Rsync can be pretty sluggish for large file transfers, especially from network shares like NFS. Have you considered using azcopy instead? It's specifically designed for cloud transfers and might serve you better.
If preserving file permissions isn't crucial, Resilio Sync could be a good alternative. After the initial hash is calculated, it monitors for changes and only transfers new data, which saves a ton of time. It uses a bit torrent protocol to manage this efficiently.

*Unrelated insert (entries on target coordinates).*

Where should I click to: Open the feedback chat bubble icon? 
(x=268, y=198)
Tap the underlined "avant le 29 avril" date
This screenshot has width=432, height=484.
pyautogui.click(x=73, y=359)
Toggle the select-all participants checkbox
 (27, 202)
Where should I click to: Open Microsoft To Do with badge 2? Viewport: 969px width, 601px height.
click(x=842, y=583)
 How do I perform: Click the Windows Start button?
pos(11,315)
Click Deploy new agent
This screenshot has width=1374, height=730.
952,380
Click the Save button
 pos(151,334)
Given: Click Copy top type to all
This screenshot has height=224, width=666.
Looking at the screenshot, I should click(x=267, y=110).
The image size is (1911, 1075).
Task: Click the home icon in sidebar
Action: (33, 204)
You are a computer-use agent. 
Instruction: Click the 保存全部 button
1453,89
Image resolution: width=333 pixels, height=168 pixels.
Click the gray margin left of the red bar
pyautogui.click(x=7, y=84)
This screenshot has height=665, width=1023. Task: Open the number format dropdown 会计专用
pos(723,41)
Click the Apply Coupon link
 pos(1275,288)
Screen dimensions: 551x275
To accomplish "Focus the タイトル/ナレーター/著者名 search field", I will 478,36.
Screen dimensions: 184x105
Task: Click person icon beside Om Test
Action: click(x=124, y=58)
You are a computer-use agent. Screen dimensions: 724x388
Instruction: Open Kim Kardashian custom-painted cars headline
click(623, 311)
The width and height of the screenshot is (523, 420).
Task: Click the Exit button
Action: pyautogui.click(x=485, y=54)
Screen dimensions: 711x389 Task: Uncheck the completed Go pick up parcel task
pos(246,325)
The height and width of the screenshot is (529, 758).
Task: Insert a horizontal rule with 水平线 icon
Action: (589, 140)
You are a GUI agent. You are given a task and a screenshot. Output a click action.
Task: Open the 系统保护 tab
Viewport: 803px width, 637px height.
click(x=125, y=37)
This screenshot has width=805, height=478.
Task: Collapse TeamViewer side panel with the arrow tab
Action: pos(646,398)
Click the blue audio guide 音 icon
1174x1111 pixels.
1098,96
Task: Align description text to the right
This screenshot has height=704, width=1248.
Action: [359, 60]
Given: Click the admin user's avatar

If the initial copy of 5TB is all that matters right now, consider creating a compressed archive for seeding, unpack it in the cloud, and then just run rsync for any delta updates. If you need to do the transfer directly, I suggest using tar for the initial copy: `(cd /src/dir && tar cf - .) | (cd /dst/dir && tar xvf -)`. You could use SSH or add mbuffer to enhance the transfer speed.
The main bottleneck with rsync is definitely its handling of metadata, especially with such a massive number of files. A simpler alternative could be using tar combined with mbuffer for maximum performance; however, that approach won't support updates to files. You might want to run something like this: `tar -cf - /data/folder | mbuffer -m 8G | tar -xf - -C /data/folder`. Make sure to track the speed using `pv` if you go this route. For updated files, you could use the `find` command to only copy files modified in the last week.
When I last checked, rsync works on a single thread by default. As soon as I switched to multi-threading, I was able to fully utilize my bandwidth. Perhaps give that a go!
I’ve actually completed the initial copies and I’m exploring nsync now. I thought nconnect might help with metadata handling, but it didn’t improve anything.